▸ **ACTIVITY**
Repeat the listing exactly. Do not carry over any pictures.

▸ **MATERIAL FOR THIS EXERCISE**
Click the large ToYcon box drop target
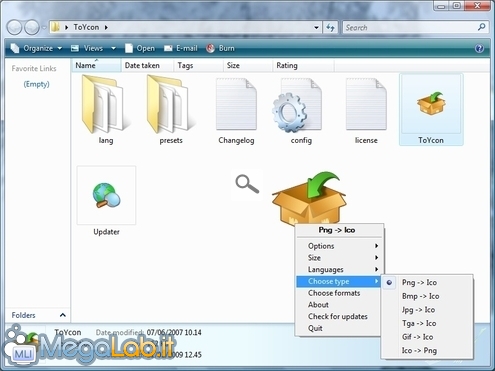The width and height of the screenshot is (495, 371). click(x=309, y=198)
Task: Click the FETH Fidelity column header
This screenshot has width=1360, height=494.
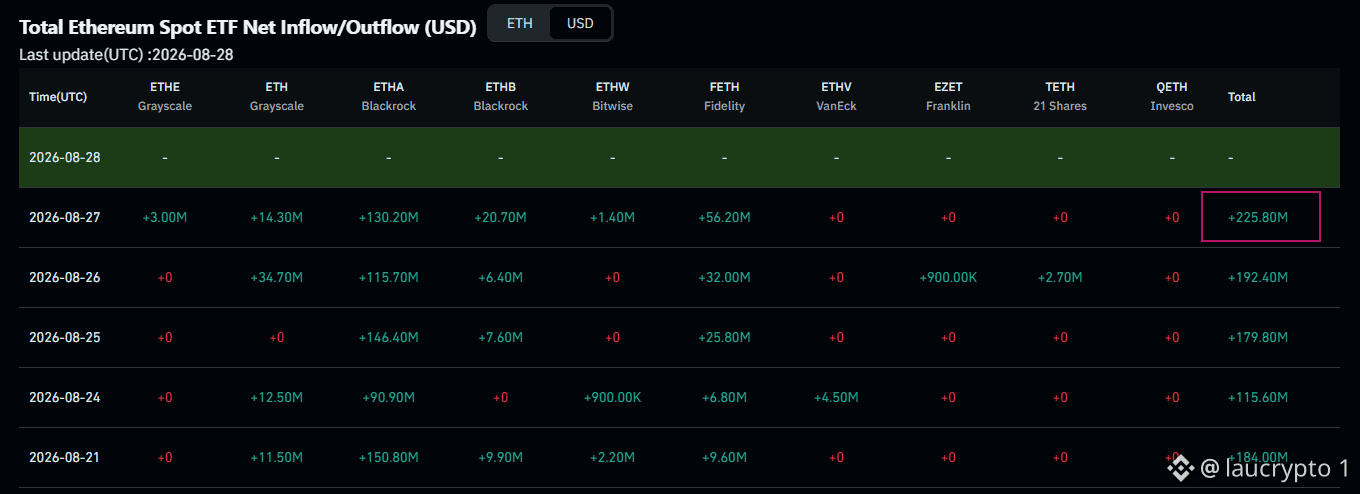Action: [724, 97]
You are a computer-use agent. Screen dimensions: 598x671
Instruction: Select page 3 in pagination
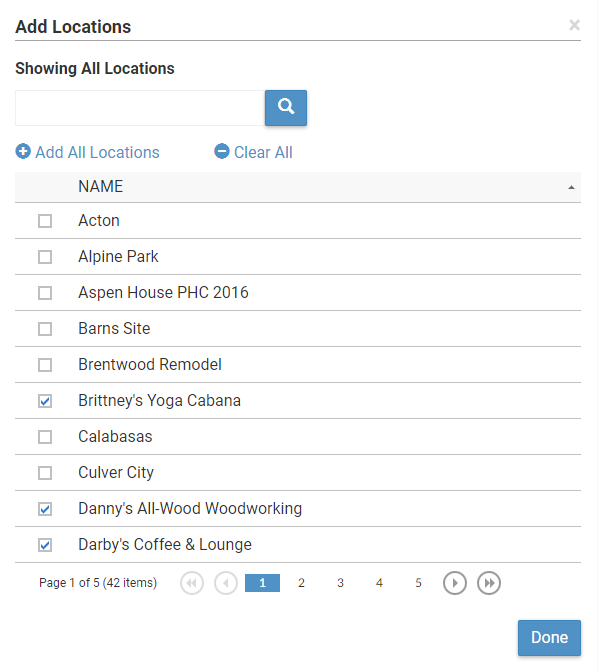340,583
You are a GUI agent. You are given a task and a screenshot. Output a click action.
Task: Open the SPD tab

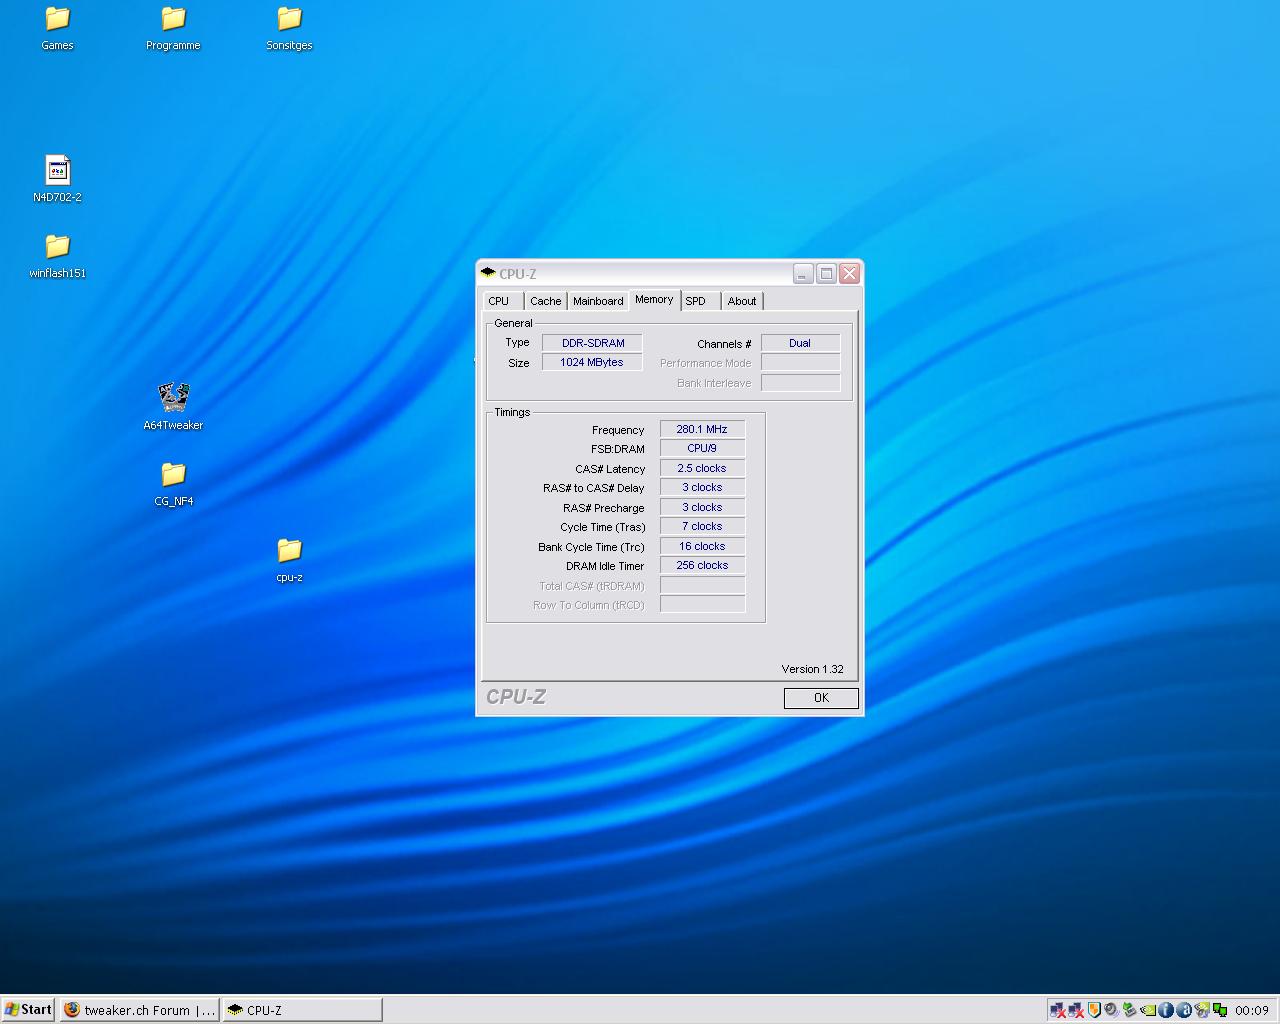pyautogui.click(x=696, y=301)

▸ **OUTPUT OF THE TASK**
Click the large ToYcon box drop target
The width and height of the screenshot is (495, 371). click(x=309, y=198)
Task: Click the FETH Fidelity column header
This screenshot has width=1360, height=494.
Action: [724, 97]
You are a computer-use agent. Screen dimensions: 598x671
Instruction: Select page 3 in pagination
340,583
You are a GUI agent. You are given a task and a screenshot. Output a click action.
Task: Open the SPD tab

pyautogui.click(x=696, y=301)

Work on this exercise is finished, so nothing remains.